May 05, 2009 11:36
I can't even begin to have any idea as to where I should start, so I'll start at the only place I can think of... Facebook.
I actually really like what I wrote today in a facebook conversation... well, I wouldn't really call it a conversation, as I was doing so much typing that the only thing the guy had a chance to say during a 20-minute time period was "good ideas", and he only had the chance to say that once. But anyway, here goes nothing... it was rapid-fire thinking so it doesn't necessarily all make a ton of sense, but it still makes more than enough sense and it's probably the most I've managed to figure out so far about life, cause all I know of right now is that I am totally and completely UNHAPPY.

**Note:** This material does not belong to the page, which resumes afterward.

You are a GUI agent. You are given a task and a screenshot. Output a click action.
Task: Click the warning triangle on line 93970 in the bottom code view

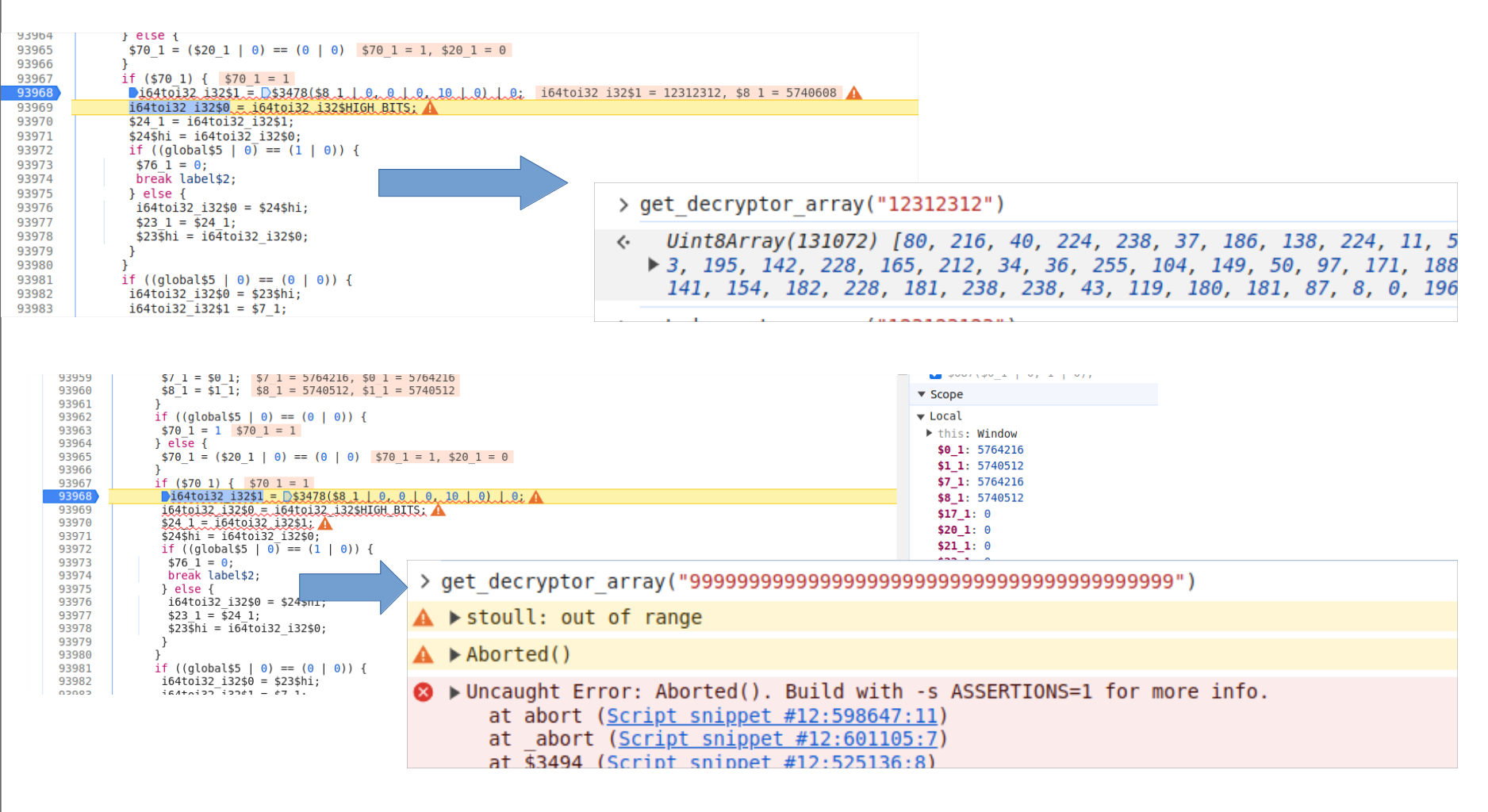click(325, 523)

"In all honesty, I'm kind of glad that I didn't go... I really just need time to sort my life out without a million and one people around me... College has overwhelmed me with unfamiliarness and I sorta just feel like a piece of driftwood in the ocean... everything that I thought was right in the world got changed by going to college... Some of it was good change and some of it was not good change. In the end, I am glad that I was given a chance to re-examine my values
but it's hard to really re-examine your life and your values and your beliefs while you are surrounded by 150 other people all the fucking time... and part of that was my fault. actually, a lot of it was my fault. I'd go hide out in my room, but that's where Erin and Jeremiah hung out. It's my fault that I never said anything to them because I'm the only one that truly knows what I am feeling... I complained to other people, but that doesn't change anything... and even if Erin and Jeremiah weren't constantly in my room, it's still not the place to go hide out because half the school knew what room I was in and they would just come knock on the door and they you feel guilty if you don't answer the door, so you answer it and they want to talk and your alone time is gone... so, I think this next semester will involve a lot of snowboarding just because it gets me away from everyone... and a lot of time in the library because people don't really come there to bug you because they assume that you are studying
and theres a shitload of guys at the school and only like 5 girls that stay in the dorms on a consistent basis and as one guy put it "no girl doesn't like the attention she gets from guys here"... Yea, we like the attention, but only to a point... When there are 10 guys looking at you at any given moment, it's weird... when 100 guys are watching you in the cafeteria it's downright creepy... and while everyone is so busy pointing out how many guys are at the school, do they even think of how it makes me feel to constantly hear about how there's so many hot single guys around... yet I can't manage to get one
everyone says that college is supposed to be this amazing time in your life, but it doesn't feel like it... it just makes me feel alone and out of place and confused and all kinds of other feelings that I don't appreciate
a year ago, I had a damn good idea of what life meant and what I wanted and now it's shot... all of it... pretty much every fucking little piece of it, just out the window... i don't know where it went... i don't even have anywhere to start except for starting with my own unhappiness, and not to be sadistic, but theres a lot of it... As a person, I changed SO MUCH as a person... and I don't think there's one single change that I've liked
I have become less outgoing, less confident in what I believe, more of a push-over, I don't go after what I want, I break promises and it doesn't even phase me- heck I make promises with no intention of keeping them... I get every piece of something put in front of me and I STILL take no action towards doing it... I get given good advice, know I should follow it, pretend to make an effort for an hour, and then just abandon it, meanwhile telling several people that I'm working on it... I get told this guy can get me a job if I have a resume written by morning, it was a job that i wanted more than anything in the world, and I still couldn't mange to write the fricken thing
Among the 20 guys I liked during 1 semester was a 30 year old guy, who I would never even begin to consider thinking about liking if I had any of my brain left
I ditched the Unitarians which was probably a good thing because they were pissing me off, but while ditching them I lost any identity that I did have
I guess I envy my friend Phil... he seems to have it all put together so well... I know that he probably doesn't because no 19 year old truly knows what they want out of life, but he sure does a damn good job of looking/acting/seeming composed and like he has some clue what is going on with his life... and yes, he is INCREDIBLY INCREDIBLY INCREDIBLY Christian... but that didn't do it for him either... It probably gave him the idea that he wanted to dedicate his life to spreading God's word because I know Christianity has done a whole lot for him, so at least it gave him a basis to start from... but I don't think believing in God just magically makes your life all work out and seem so easy and simplistic and put together... everyone struggles with trying to figure out their life and what they want and what's important to them... it's called growing up... but sometimes I just wish I could be him cause he makes it seem so easy... deep down in this mess that I call a life, I have an idea of the components of happiness, but I can't seem to find those components and they just aren't fitting together in an order that makes sense"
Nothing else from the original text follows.